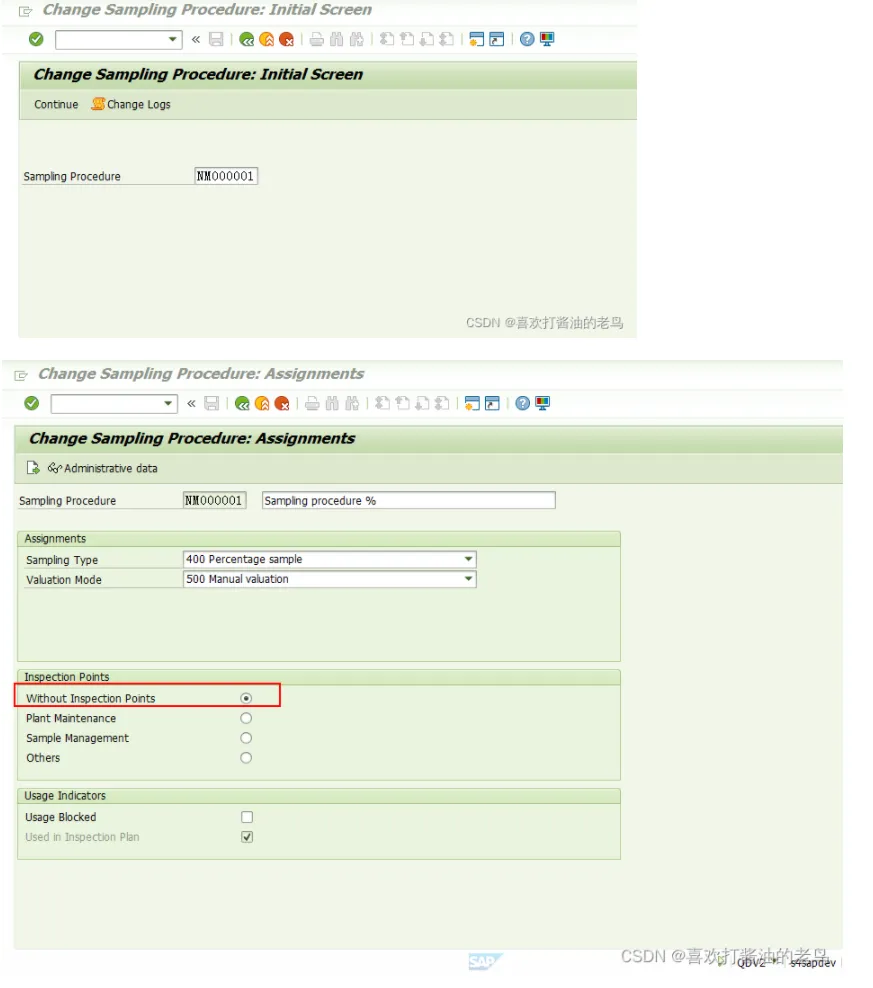Open command field dropdown on Initial Screen
The width and height of the screenshot is (873, 988).
tap(173, 39)
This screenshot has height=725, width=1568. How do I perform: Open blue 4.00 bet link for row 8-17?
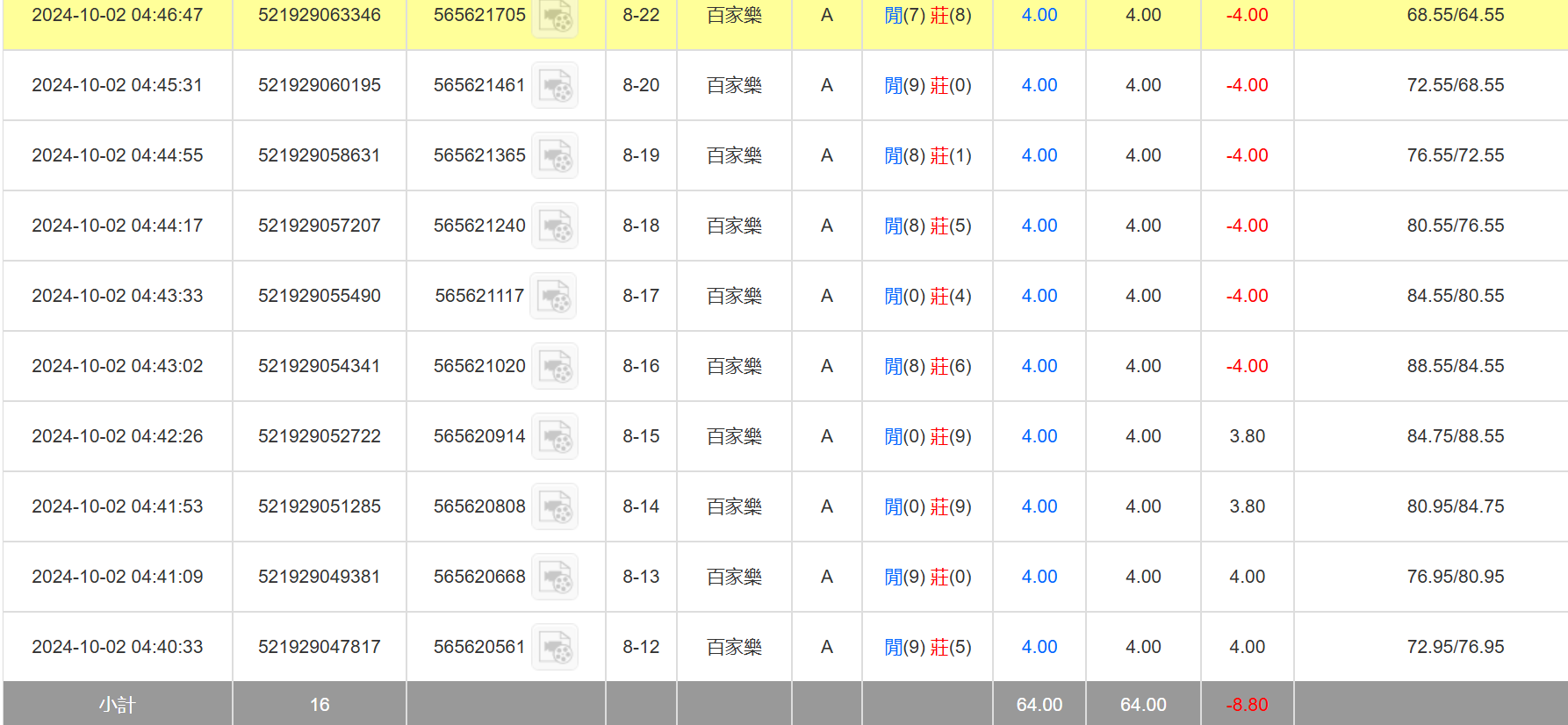point(1039,296)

····················

• **WORK TO DO**
Copy every line of the records above word for word, leaving out the pictures.

• **FINAL RESULT**
Open command field dropdown on Initial Screen
The width and height of the screenshot is (873, 988).
tap(173, 39)
This screenshot has height=725, width=1568. How do I perform: Open blue 4.00 bet link for row 8-17?
point(1039,296)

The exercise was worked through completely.